Tu attends aussi de l'aide de la part de la Fédération française de cyclisme ?
Dans un premier lieu, j'attends qu'elle ne nous mette pas de bâtons dans les roues. Le principe de contrôle de gestion des clubs est positif... même s'il doit à la fois rester humain et sans passe-droits. Mais le cahier des charges des clubs DN est parfois trop rigide. Ainsi, pourquoi l’entraîneur doit-il être obligatoirement salarié et non bénévole ? Les exigences de la FFC à l'égard des clubs correspond bien mal à leur situation économique. Par ailleurs, je suis très préoccupé par le sort que la FFC réserve aux clubs de DN dans son schéma de développement.
 
Qu'est-ce qui t'inquiète dans les projets de la Fédération ?
Il semble que la FFC veuille déplacer le centre de gravité de la formation vers des Pôles régionaux.

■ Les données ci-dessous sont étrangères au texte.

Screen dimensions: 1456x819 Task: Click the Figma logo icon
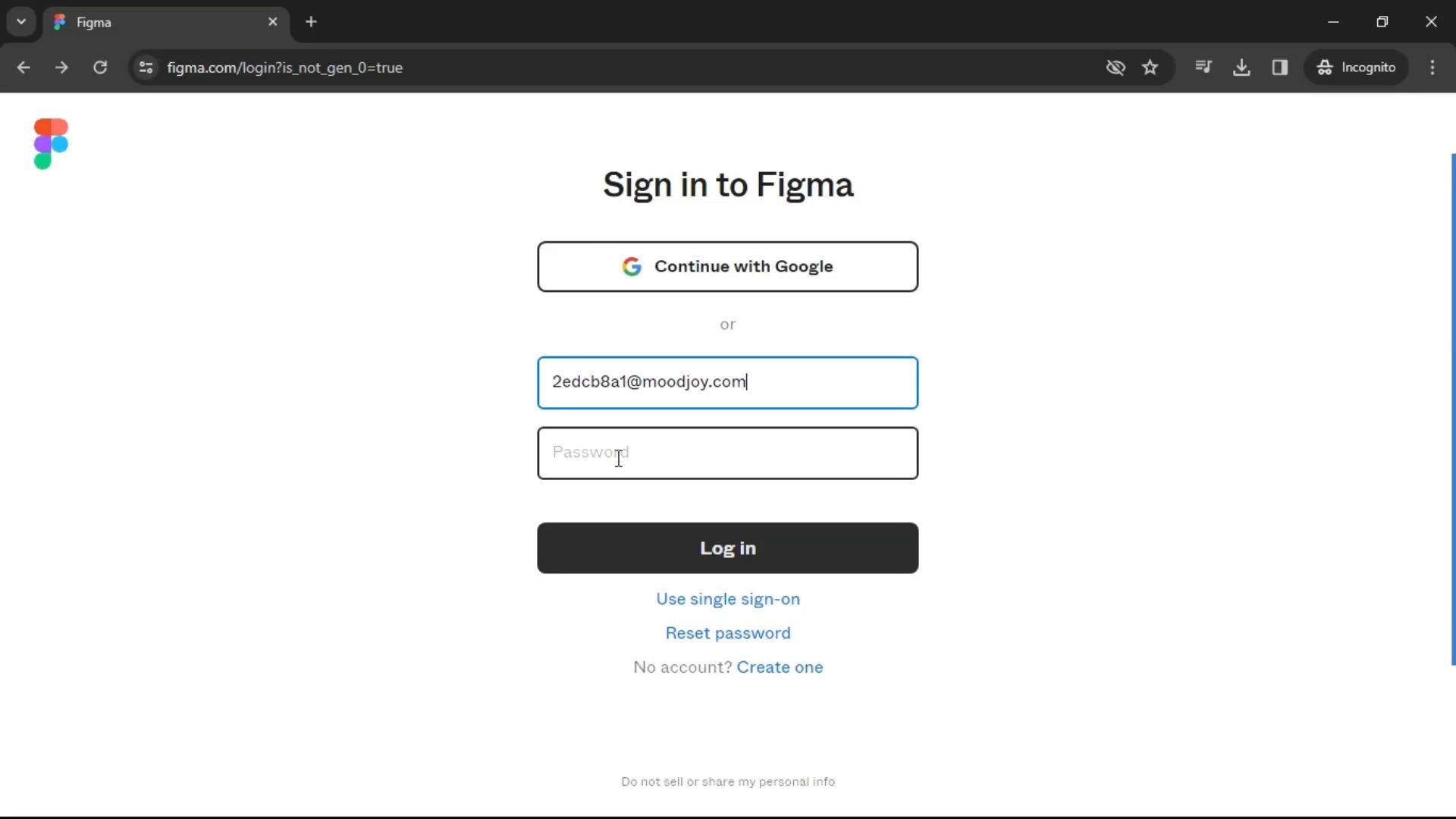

Mais qui va alors payer pour les coureurs ? Les meilleurs iront dans les régions les plus riches... Dans le même temps, l'UCI souhaite que chaque équipe WorldTour dispose d'une équipe Continentale. Si la France doit labelliser une demi-douzaine de Continentales pour répondre à la demande, elle va certainement s'appuyer sur des DN existantes. Quel sera l'avenir des autres clubs DN, entre d'une part ces Continentales et les Pôles régionaux ?
 
Tu souhaites également plus de soutien de la part des collectivités publiques ?
Les clubs de DN dépendent des subventions publiques, qui couvrent parfois 90% de leur budget. La réduction de la dépense publique et le regroupement des régions font peser une véritable menace. Je suis inquiet pour la pérennité des clubs. L'aide publique est indispensable. Par exemple, l'Entente Sud Gascogne est le club qui reçoit le moins de subventions. Et c'est justement ce qui lui manque pour former une équipe compétitive qui envisagerait la remontée en DN1.
 
Quel futur proche pour ton club ?
En 2015, nous serons toujours en DN2. Mais je veux une équipe combative, qui joue la reconquête du label DN1. Je travaille d'ores et déjà sur ce projet. L'année 2014 a été difficile et j'y étais prêt (lire ici). Notre effectif de 10 coureurs, réduit par les contraintes budgétaires, est actuellement entamé par les blessures des uns et l'arrêt des autres [l'Espagnol Ion Pardo a raccroché le vélo fin juin pour se reconvertir dans la vie active, comme chauffeur de bus, NDLR]. Nous manquons de résultats mais nous essayons de peser sur les courses. Au Tour Nivernais Morvan, nous avions entre un et deux coureurs présents chaque jour dans la principale échappée. Stéphane Lemoine, qui a du mal à trouver le temps de s'entraîner, a offert de nous aider comme mécano au Tour des Deux-Sèvres, et il a fourni un travail remarquablement soigné. Il y a un bel état d'esprit entre nous. Jusqu'au bout, on se battra.